With limited maintenance facilities in Antarctica and the nearest workshop thousands of miles away, it is essential that maintenance requirements be kept to a minimum. “We run AT545, MT643, and MD3560 Allison transmissions,” said Bell. “No special design modifications are made to the transmissions for coping in the Antarctic environment and very little maintenance is required—only oil and filter changes every 500 operational hours.

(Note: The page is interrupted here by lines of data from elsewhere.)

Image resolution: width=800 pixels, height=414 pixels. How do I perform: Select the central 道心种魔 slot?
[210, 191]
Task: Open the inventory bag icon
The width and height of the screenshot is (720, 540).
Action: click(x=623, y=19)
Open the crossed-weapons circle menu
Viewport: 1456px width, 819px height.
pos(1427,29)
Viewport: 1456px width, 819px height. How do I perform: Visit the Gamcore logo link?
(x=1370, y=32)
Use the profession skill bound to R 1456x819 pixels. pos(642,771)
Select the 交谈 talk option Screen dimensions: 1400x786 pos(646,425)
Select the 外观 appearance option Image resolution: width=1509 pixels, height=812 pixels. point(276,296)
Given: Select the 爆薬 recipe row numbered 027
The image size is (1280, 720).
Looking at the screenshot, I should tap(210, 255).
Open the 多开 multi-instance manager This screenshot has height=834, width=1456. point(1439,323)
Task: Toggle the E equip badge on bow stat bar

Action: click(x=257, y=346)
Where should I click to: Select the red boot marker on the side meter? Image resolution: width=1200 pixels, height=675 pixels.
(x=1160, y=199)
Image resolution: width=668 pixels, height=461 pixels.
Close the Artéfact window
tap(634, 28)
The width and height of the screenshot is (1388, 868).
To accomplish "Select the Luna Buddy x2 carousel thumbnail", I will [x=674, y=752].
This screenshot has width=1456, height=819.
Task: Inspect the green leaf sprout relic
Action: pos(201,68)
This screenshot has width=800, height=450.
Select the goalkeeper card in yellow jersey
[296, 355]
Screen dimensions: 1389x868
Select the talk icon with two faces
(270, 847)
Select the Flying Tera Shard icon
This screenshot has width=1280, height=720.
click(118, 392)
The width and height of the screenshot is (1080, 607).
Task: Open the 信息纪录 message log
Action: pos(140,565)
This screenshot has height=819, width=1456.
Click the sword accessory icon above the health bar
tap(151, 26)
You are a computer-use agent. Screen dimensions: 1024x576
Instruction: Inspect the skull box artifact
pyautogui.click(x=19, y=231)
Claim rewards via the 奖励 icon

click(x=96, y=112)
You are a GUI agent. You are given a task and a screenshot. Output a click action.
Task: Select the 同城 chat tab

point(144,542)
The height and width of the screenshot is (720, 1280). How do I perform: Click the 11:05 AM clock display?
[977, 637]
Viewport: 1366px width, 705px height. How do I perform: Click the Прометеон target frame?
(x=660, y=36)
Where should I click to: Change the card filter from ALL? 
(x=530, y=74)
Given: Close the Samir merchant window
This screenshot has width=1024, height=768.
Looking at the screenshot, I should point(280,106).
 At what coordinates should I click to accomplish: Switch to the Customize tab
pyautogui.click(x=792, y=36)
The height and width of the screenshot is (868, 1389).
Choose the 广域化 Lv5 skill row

Though a small oil heater is installed in the vehicles, this is often not needed.”

In the Antarctic it is essential to prevent failures but also to ensure that vehicles and their components have as long a service life as possible. Typical operating life of BAS vehicles is 15 to 20 years. With finite funding and budgets, any money saved in logistics support for BAS activities in Antarctica can be used to fund other functions, so contributing to the overall effectiveness of the research program.

All Allison gearboxes incorporate a torque converter, optimizing use of engine power and multiplying torque by a factor of two, making steep, icy gradients easier to climb and traversing soft snow and rubble, which can appear in certain areas as snow thaws in summer, more efficient.

The transmission also offers lock-up on first gear, which provides direct drive from the engine, reducing heat buildup and contributing to drivetrain longevity. Integrated diagnostics in the transmission monitor and provide advance warning of possible transmission-related issues. This information is available to help reduce the risk of transmission failure, preventing the potentially dangerous situations that could occur on-site as a result. Even if a problem should manifest itself, Allison has incorporated a “limp-home” mode, allowing a vehicle to be moved to a location where a technician can safely work on fixing the problem.

Allison-equipped Foremost mobile cranes are also being used in the Antarctic for ongoing development (but not expansion) of the Rothera site. By replacing old structures and making best use of new technologies, such as improved insulation and energy production and management systems, BAS aims to further reduce the environmental footprint of the station.